Task statement: Recast the data below as a two-column CSV with the headers instruction and answer, one row for each instruction, putting its text and its answer each in a single quoted field with any line breaks changed to spaces. Leave the pictures out.

Stored rows:

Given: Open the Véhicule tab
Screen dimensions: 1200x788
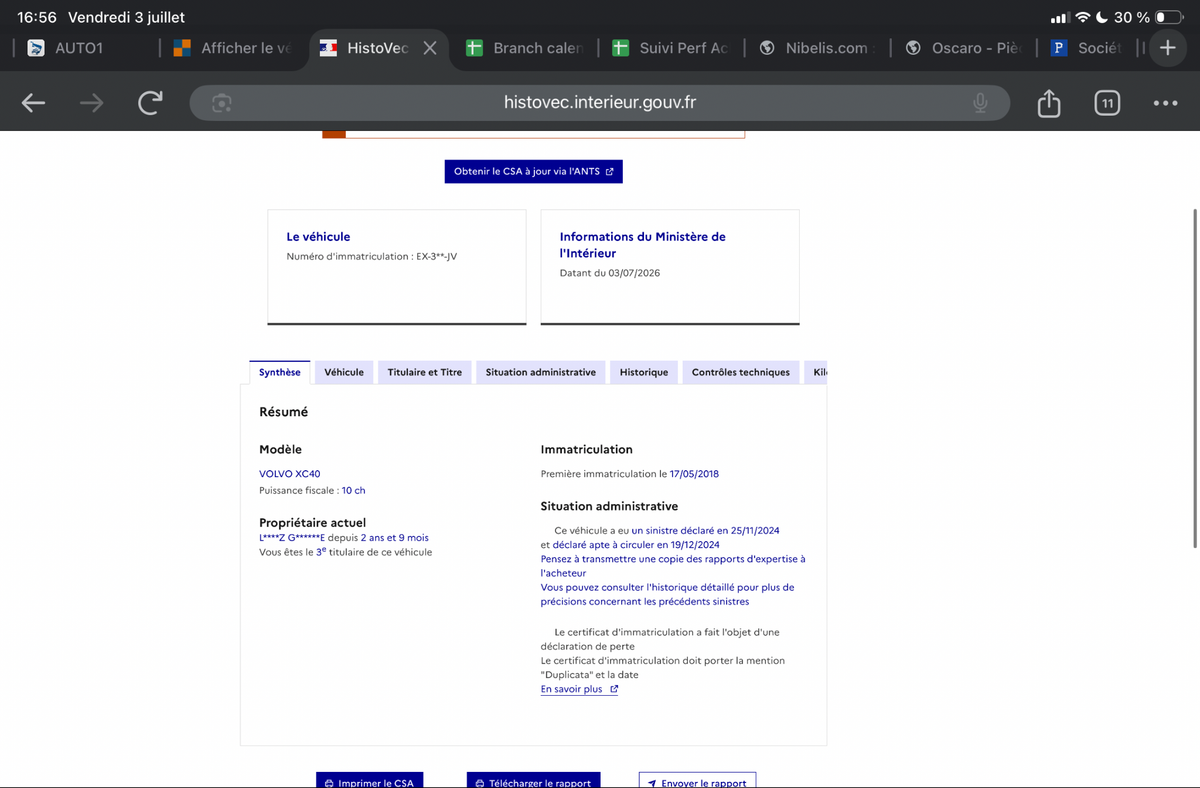Looking at the screenshot, I should pyautogui.click(x=344, y=372).
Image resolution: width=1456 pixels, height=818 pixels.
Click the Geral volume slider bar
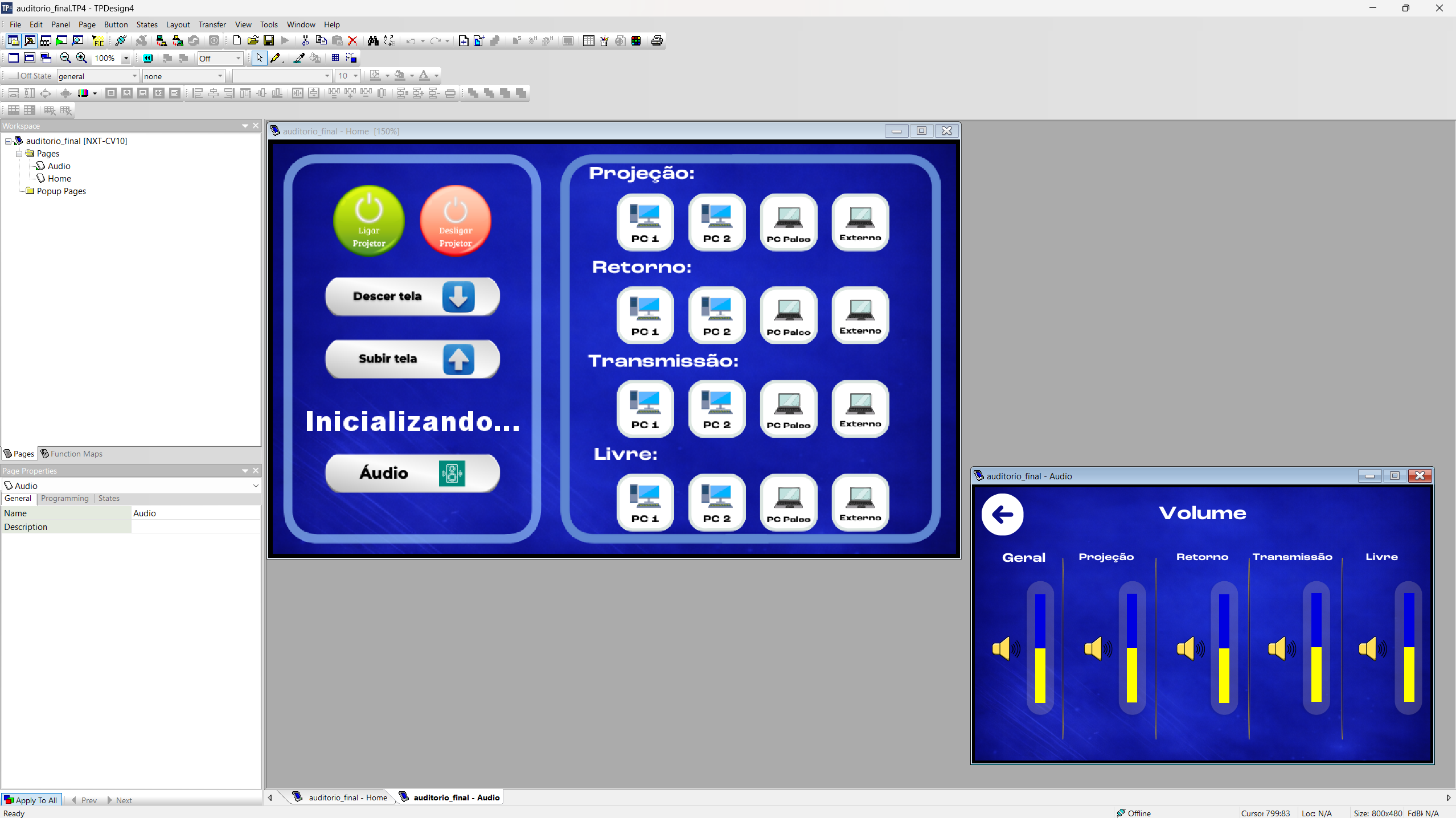pos(1040,648)
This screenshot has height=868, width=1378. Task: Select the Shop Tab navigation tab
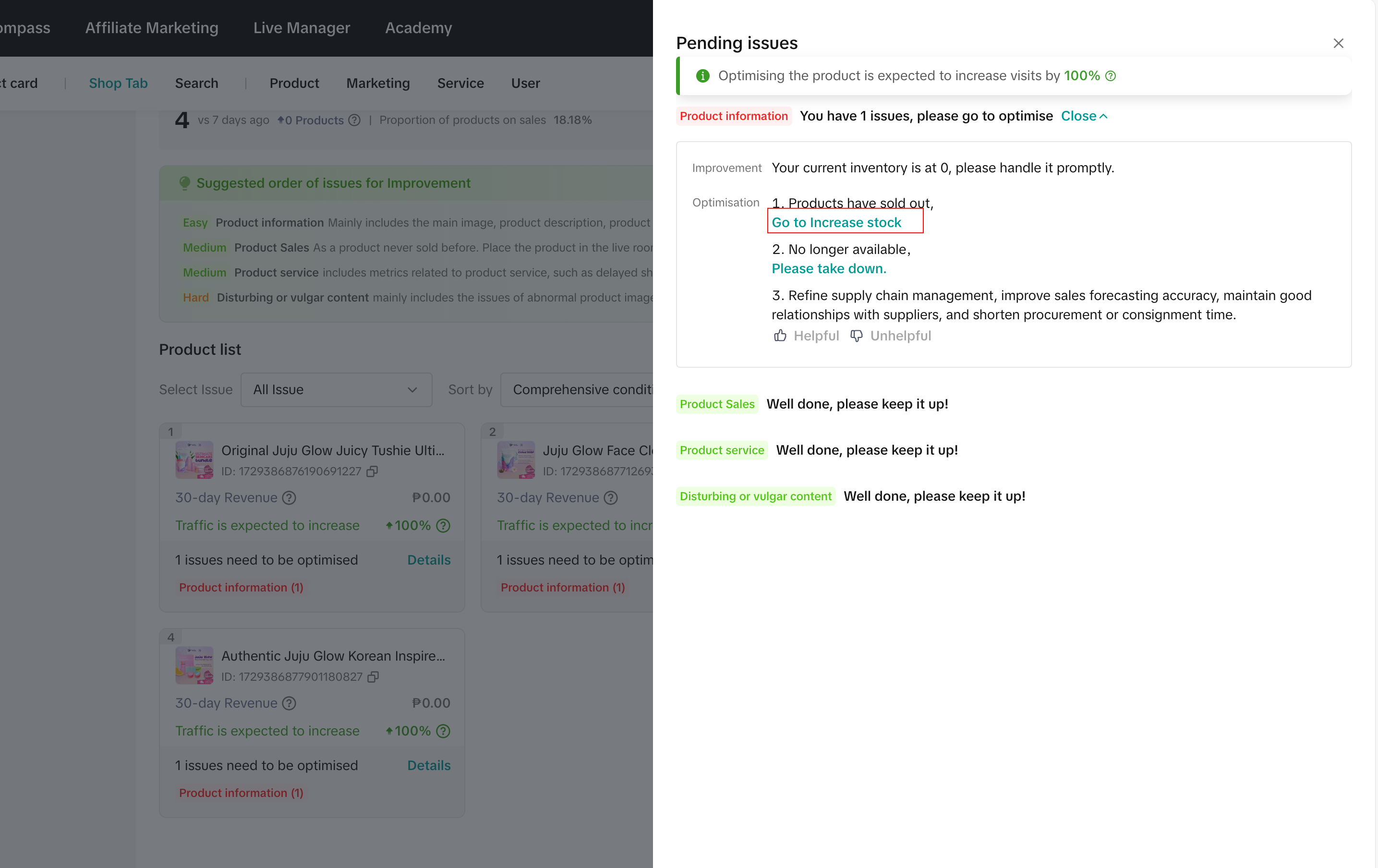[118, 83]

Task solution:
instruction,answer
"Given: Open the Véhicule tab Screen dimensions: 1200x788","Looking at the screenshot, I should pyautogui.click(x=344, y=372)."
"Image resolution: width=1456 pixels, height=818 pixels. Click the Geral volume slider bar","pos(1040,648)"
"This screenshot has height=868, width=1378. Task: Select the Shop Tab navigation tab","[118, 83]"